5: It’s pointing right at you
Me *evil grin* I know
FROM: Harvard
SUBJ: Your PhD application
We are unable to accept you at this time as “Teaching Squirrels Karate” is too cool for us.
what do you mean mosquito spray expires? that’s what i’m trying to do. poison them.
ME: We left the kids at their grandparents
FRIEND: Date night?
ME: No we just don’t like them anymore
[pharmacy]
“Can I help you?”
Yeah, could you recommend anything over the counter for this?
*lifts shirt to reveal 7 fresh gunshot wounds*
2005 Single
2006 Single
2007 Single
2008 Single
2009 Single
2010 Single
2011 Single
2012 Single
2013 Single
2014 Single
2015 Single
2016 Single
2017 Single
2018 SingleReward me for consistency please
“You’ll sleep when I’m dead” — my phone
me: if there are any spirits here, pleasant yourself to us
ghost: bro did you just say pleasant instead of present?
me: oh no
2nd ghost: lmao this idiot said pleasant
3rd ghost: pleasant
4th ghost: pleasant
5th ghost: pleasant
me, last week when it was dark in evenings: what is the point of anything
me a week later now there is light: I am so happy to be alive so I can eat fresh mango
Sitting down and tilting your head to the side will increase your chances of food intake by 82%.
– Dog Logic
If red meat has so much iron in it why don’t cows rust? And another thing
Him: Hey can you help with these groceries in the trunk?

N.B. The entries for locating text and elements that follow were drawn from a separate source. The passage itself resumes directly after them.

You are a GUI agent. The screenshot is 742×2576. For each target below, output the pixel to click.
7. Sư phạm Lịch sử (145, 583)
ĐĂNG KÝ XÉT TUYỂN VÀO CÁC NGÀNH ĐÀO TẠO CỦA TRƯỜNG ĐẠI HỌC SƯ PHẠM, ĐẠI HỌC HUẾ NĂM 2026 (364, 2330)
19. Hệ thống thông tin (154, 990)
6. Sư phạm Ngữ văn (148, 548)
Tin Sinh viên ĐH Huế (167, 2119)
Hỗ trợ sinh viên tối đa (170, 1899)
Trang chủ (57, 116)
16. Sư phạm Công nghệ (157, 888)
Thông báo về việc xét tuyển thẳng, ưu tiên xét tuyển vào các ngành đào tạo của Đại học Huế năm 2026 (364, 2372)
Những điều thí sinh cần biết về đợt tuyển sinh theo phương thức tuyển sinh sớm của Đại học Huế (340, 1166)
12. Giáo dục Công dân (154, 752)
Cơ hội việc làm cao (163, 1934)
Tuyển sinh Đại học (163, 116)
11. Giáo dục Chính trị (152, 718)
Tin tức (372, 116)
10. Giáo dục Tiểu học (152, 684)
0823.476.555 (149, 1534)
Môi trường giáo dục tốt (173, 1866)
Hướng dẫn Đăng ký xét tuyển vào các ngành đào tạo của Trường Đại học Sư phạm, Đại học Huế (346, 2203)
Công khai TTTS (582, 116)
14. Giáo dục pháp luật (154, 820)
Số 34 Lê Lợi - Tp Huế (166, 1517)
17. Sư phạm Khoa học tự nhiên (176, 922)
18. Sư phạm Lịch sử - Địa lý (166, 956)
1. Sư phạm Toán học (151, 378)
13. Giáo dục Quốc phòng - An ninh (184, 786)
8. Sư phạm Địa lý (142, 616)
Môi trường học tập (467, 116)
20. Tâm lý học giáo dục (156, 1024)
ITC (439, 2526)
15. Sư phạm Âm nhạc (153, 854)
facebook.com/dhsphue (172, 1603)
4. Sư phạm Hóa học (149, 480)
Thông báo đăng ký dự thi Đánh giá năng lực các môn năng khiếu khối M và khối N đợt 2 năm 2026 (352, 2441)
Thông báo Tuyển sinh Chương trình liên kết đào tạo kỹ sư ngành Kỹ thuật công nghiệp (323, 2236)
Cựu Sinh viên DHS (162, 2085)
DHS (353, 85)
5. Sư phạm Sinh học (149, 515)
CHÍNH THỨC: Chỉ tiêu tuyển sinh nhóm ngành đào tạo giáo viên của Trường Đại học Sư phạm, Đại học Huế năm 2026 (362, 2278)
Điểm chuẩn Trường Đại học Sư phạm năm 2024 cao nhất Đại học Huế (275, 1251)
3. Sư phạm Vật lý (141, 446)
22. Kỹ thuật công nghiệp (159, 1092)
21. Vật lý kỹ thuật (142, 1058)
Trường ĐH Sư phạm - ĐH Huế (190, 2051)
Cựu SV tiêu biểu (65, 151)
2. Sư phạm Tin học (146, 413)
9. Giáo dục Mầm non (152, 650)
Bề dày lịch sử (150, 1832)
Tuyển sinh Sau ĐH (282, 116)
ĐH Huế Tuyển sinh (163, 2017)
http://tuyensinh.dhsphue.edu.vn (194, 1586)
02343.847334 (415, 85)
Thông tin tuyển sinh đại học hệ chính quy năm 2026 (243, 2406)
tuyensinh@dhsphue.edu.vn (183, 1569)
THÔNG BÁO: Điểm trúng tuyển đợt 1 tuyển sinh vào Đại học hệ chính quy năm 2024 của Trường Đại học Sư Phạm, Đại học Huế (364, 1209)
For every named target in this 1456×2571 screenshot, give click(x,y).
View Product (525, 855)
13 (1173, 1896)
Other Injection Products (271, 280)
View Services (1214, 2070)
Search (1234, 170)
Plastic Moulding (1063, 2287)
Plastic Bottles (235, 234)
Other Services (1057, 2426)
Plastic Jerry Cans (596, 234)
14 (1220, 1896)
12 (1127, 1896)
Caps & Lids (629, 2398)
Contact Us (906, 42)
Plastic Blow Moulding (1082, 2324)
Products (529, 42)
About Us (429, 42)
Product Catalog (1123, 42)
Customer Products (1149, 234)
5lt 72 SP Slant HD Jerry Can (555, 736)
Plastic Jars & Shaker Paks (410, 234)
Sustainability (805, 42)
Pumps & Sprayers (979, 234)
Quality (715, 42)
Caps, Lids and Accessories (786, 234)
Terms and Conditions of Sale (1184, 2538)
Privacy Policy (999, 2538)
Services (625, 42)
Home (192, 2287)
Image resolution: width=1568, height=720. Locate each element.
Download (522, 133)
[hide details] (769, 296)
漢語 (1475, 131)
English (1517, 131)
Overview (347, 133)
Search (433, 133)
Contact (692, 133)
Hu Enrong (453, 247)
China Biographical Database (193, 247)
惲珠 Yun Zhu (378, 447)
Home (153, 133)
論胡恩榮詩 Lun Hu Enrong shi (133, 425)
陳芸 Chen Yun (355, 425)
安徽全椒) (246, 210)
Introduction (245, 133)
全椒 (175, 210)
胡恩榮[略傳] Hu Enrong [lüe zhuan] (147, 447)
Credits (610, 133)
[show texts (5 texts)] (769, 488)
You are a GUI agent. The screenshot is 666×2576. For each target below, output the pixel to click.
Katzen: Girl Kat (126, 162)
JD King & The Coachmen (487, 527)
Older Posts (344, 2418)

Me: No way, Charles Manson!
Him: But I just..
Me: I’VE SEEN THE NEWS
HIM: We’ve been married for 12 years
Me *hurries in our house and locks the door*
My teenager just stuck one of her AirPods in my ear and Eminem was playing. She looked me dead in the eye, as if I haven’t blasted this a million times, and had the audacity to ask, “isn’t he good?””
My neighbours just submitted a petition that I stop setting traps for stray pigs after I caught my 16th police man today.
Her: I can’t eat all that.
Me: … That’s a blueberry.
Thinking about how if early humans had obituaries how many of them would just read, “He tried a new kinda berry.”
I love how Hello Fresh always gives me way more garlic than I need. I admire a company not afraid to take a firm stance against Dracula.